Department of Chemistry, Faculty of Science, Chulalongkorn University, Bangkok, 10330, Thailand.
Department of Preventive and Social Medicine, Faculty of Medicine, Chulalongkorn University, Bangkok, 10330, Thailand.
Anal Chim Acta. 2024 Sep 1;1320:343029. doi: 10.1016/j.aca.2024.343029. Epub 2024 Jul 26.
Diagnosis of stress generally involves uses of questionnaires which can provide biased results. The more reliable approach relies on observation of individual symptoms by psychiatrists which is time consuming and could not be applicable for massive scale screening tests. This research established alternative approaches with gas chromatography-ion mobility spectrometry (GC-IMS) and electronic nose (e-nose) to perform fast stress screening based on fingerprinting of highly volatile compounds in headspaces of sweat. The investigated samples were obtained from 154 female nurse volunteers who also provided the data of questionnaire-based mental health scores with the high stress cases confirmed by psychiatrists.
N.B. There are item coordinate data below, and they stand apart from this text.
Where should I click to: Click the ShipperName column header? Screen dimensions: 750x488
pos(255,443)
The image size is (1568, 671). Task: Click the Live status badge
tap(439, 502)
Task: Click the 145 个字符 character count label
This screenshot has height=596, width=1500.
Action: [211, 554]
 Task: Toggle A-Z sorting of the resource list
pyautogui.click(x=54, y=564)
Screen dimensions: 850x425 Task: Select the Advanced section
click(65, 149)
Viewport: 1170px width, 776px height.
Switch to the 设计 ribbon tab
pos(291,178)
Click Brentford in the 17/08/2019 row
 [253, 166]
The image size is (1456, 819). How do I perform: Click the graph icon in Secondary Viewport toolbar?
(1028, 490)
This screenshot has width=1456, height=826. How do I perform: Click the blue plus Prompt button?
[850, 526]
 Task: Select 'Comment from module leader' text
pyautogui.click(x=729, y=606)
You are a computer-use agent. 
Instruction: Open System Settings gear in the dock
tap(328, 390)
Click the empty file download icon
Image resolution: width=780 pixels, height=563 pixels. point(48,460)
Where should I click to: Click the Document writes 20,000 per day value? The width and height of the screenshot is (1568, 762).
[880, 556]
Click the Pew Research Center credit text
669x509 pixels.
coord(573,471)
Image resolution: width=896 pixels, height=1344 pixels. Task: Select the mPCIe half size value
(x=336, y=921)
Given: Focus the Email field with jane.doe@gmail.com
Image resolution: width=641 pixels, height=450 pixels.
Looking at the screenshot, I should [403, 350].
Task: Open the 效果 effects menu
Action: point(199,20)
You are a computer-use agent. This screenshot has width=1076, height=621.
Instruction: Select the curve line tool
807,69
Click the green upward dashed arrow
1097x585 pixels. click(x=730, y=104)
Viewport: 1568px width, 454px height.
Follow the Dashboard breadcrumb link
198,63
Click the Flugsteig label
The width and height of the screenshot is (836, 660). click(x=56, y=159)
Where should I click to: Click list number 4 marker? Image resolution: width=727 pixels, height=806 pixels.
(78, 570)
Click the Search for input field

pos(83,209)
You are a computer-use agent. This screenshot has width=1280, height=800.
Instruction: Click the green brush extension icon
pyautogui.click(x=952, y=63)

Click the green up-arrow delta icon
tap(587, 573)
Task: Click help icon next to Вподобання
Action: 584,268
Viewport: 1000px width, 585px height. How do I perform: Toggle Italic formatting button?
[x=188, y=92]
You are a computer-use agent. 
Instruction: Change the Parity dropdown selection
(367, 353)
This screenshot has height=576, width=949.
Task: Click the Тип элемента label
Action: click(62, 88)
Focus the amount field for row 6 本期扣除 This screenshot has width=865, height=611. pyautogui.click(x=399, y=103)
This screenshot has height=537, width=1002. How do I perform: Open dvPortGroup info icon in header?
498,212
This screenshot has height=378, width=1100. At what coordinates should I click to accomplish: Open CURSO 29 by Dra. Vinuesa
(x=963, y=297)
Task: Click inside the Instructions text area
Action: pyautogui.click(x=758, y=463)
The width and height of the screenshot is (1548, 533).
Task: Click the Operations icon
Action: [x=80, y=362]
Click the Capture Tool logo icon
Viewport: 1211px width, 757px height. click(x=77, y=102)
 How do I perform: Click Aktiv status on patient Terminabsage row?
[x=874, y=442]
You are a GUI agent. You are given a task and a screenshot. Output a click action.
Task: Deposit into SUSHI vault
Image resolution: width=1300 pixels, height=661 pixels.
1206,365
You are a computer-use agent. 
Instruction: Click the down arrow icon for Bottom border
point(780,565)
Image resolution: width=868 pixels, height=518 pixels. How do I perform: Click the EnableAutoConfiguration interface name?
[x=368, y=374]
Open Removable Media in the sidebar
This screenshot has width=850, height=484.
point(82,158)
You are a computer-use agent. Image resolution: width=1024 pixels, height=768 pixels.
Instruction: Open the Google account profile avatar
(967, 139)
The interviews by psychiatrists revealed 14 volunteers with high stress. Their axillary sweat samples and that from 32 nurses with low/moderate stress (controls) were collected onto cotton rods and analysed with GC-IMS. The possible marker peaks were selected based on the accuracy data. They were tentatively identified as ammonia, diethyl ether, methanol, octane, pentane, acetone and dimethylamine which could involve different endogenous mechanisms or the relationships with the local microbiomes. The data were further analysed using partial least squares discriminant analysis with the receiver operating characteristic curves showing the optimum accuracy, sensitivity and selectivity of 87%, 86% and 88%, respectively. Providing that the samples were obtained from the nurses without deodorant uses, the high stress cases could be screened using e-nose sensors with the accuracy of 89%. The sensor responses could be correlated with the marker peak area data in GC-IMS with the coefficients ranging from -0.70 to 0.80.
This represents the first investigation of highly volatile compound markers in sweat for high stress screening. The established methods were simple, reliable, rapid and non-invasive, which could be further adapted into the portable platform of e-nose sensors with the practical application to perform the screening tests for nurses in Phra Nakorn Si Ayutthaya hospital, Thailand.
一般来说,压力的诊断涉及使用可能产生偏差的问卷。更可靠的方法是依靠精神病医生观察个体症状,但这种方法既耗时又不适用于大规模的筛选测试。本研究建立了替代方法,使用气相色谱-离子迁移谱(GC-IMS)和电子鼻(e-nose),通过分析汗液顶空的高挥发性化合物指纹图谱,快速进行压力筛选。研究对象为 154 名女性护士志愿者,她们提供了基于问卷调查的心理健康得分数据,其中精神病医生确认了 14 名高压力案例。
精神病医生的访谈显示,有 14 名志愿者压力较大。他们的腋窝汗液样本和 32 名低/中度压力(对照组)护士的汗液样本被收集到棉签上,并用 GC-IMS 进行分析。根据准确率数据选择了可能的标记峰,它们被初步鉴定为氨、二乙醚、甲醇、辛烷、戊烷、丙酮和二甲胺,这些可能涉及不同的内源性机制或与局部微生物组的关系。进一步使用偏最小二乘判别分析对数据进行分析,ROC 曲线显示最佳准确性、敏感性和特异性分别为 87%、86%和 88%。如果从没有使用过除臭剂的护士身上采集样本,高压力案例可以使用电子鼻传感器以 89%的准确率进行筛选。传感器的响应与 GC-IMS 中的标记峰面积数据相关,相关系数范围为-0.70 至 0.80。
这是首次研究汗液中的高挥发性化合物标志物用于压力高筛选。所建立的方法简单、可靠、快速且非侵入性,可以进一步适应电子鼻传感器的便携式平台,用于泰国 Pra Nakorn Si Ayutthaya 医院的护士进行筛选测试。